Story highlights
Morgan Spurlock's 'Rats' looks into the underworld of the rodent
Leonardo DiCaprio's documentary "Before the Flood" explores climate change
Morgan Spurlock’s “Rats” is shrewdly billed as a “horrormentary.” Yet of the two worthwhile, globetrotting documentaries premiering this week, Leonardo DiCaprio’s “Before the Flood” – a deep dive into the subject of climate change – might be the more terrifying.
DiCaprio, of course, is hardly the first actor to lend his celebrity to promoting the issue. “Years of Living Dangerously,” for example – which returns on National Geographic Channel, moving from Showtime – enlisted a host of stars to explore different environmental concerns.
Still, as the U.N. Messenger of Peace, DiCaprio brings something extra – including his admitted pessimism – to the material, as well as connections that land him on-camera interviews with President Obama, Pope Francis, U.N. Secretary General Bank-Ki Moon, entrepreneur Elon Musk and Secretary of State John Kerry, as well as a number of top climatologists.
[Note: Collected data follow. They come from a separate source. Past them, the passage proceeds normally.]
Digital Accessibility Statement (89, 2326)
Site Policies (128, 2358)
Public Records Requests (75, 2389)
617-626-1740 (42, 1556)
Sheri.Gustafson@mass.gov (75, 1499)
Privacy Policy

Anticipating criticism, “Before the Flood” preemptively includes a montage of climate-change deniers in media (Rush Limbaugh, Fox News’ Greg Gutfield and Sean Hannity) who will surely dismiss this as more Hollywood hysteria from a limousine liberal.
DiCaprio, however, is clearly no Leo-come-lately but rather puts in the work and time – visiting five continents, including the Arctic, China and India. He recalls his introduction to the issue more than two decades ago by then-Vice President Al Gore, which is appropriate, since “Before the Flood” is in many ways a decade-later sequel to “An Inconvenient Truth,” including its closing suggestions about how an ordinary consumer can help make a difference.
Yet if Gore’s movie played like a warning, “Before the Flood” – directed by Fisher Stevens – feels gloomier, if not entirely defeated. “We keep getting inundated with catastrophic news about the environment every single day,” DiCaprio says. “Things have taken a massive turn for the worse.”
As a movie star and activist, DiCaprio is certainly a legitimate target for criticism, including the concerns raised by his foundation’s alleged ties to a Malaysian embezzlement scheme. But when it comes to climate change, he’s anything but a dabbler or dilettante.
Compared to “Before the Flood’s” dour tone, “Rats” feels like a relative lark, a shrewdly timed entry for Halloween.
Inspired by Robert Sullivan’s book, Spurlock has taken the horror-movie conceit to heart – think the 1971 horror classic “Willard,” in documentary form – down to the cheeky filmmaking approach, including horror-style musical cues, edits and camera angles.
Get past all that, though, and “Rats” really comes across as something of an admiring ode to these little vermin, a tribute to how resourceful they are in evolving and circumventing means of exterminating them.
Like “Before the Flood,” Spurlock’s investigation takes him far and wide, including the U.K., India and Cambodia. Still, for a U.S. audience the most creepy interlude might be a simple nighttime tour of New York City, where a poked pile of garbage bags sends dozens of rats scurrying down sewer grates.
Moreover, there’s a stomach-turning autopsy in a lab, extracting internal parasites that help explain how rats spread disease among human populations.
If there’s a real star of “Rats,” it’s Ed Sheehan, a gruff Brooklyn exterminator who puffs away on a cigar while talking about how smart rats are – and how much harder they’re becoming to kill. “They’re scary,” he says, “but I gotta respect them.”
Once they get over that chill up their spines, those who see “Rats” will likely feel the same way.
“Before the Flood” will premiere in New York and Los Angeles on October 21. It airs October 30 at on National Geographic Channel. “Rats” premieres October 22 at 9 p.m. on Discovery Channel.